- Directed by: Stefano Incerti
- Screenplay by: Stefano Incerti Giovanni Molino
- Starring: Antonino Iuorio [it] Roberto De Francesco
- Cinematography: Pasquale Mari
- Edited by: Jacopo Quadri
- Music by: Peter Gordon John Martyn
- Release date: 1995;
- Language: Italian

= The Meter Reader =

1995 drama film

The Meter Reader (Il verificatore), also known as The Man Who Checks the Meter, is a 1995 Italian drama film co-written and directed by Stefano Incerti, at his feature film debut.
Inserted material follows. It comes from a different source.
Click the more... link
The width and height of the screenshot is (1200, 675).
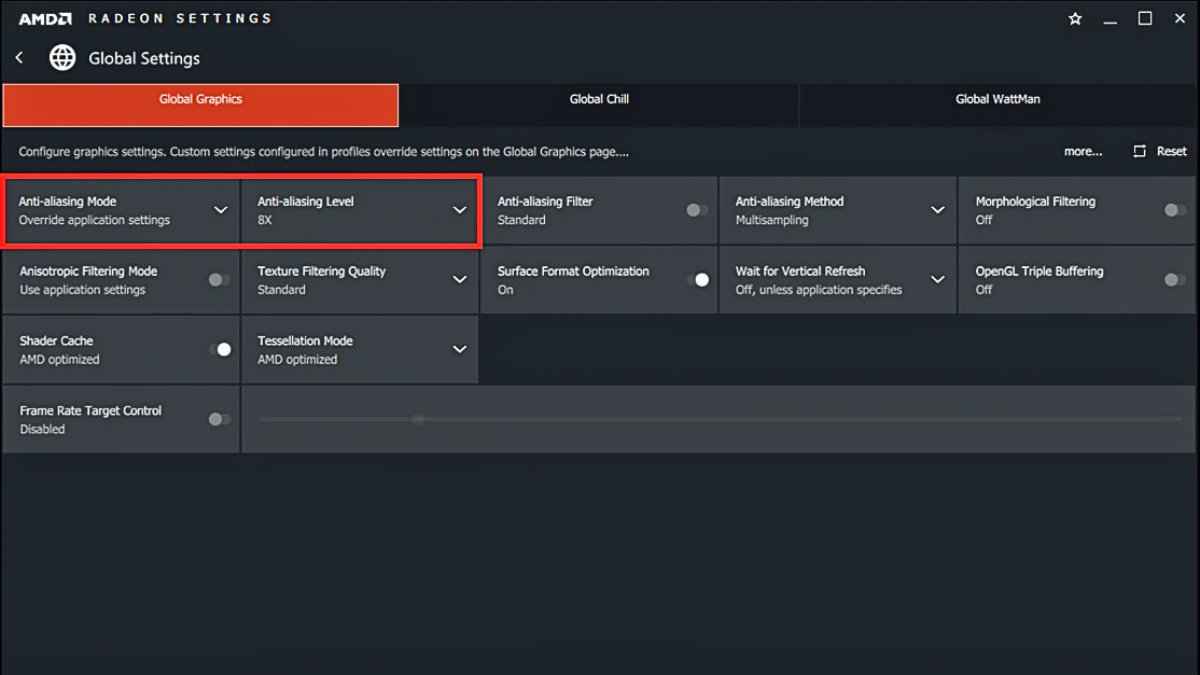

It premiered at the 52nd Venice International Film Festival.

== Cast ==
- Antonino Iuorio as Crescenzio
- Roberto De Francesco as Beniamino
- Elodie Treccani as Giuliana
- Renato Carpentieri as the Boss
- Carmen Scivittaro as the Mother
- Teresa Saponangelo as Valeria
- Enzo Moscato as the Psychopath
- Antonio Pennarella as Renato
- Carlo Cerciello as the Doorman

== Production==
Incerti worked on the project for four years. Principal photography started in December 1994.

== Release ==
The film premiered at the 52nd edition of the Venice Film Festival, in the Overtaking Lane sidebar.

== Reception ==
For this film Incerti won the David di Donatello for Best New Director and the Grolla d'oro for Best Director.

Variety's critic David Rooney described the film as a "melancholy drama" that "overcomes a fragile script with astute assembly of its fragmentary narrative", and wrote: "Familiar themes of loneliness and alienation are explored with originality, economy and firm control".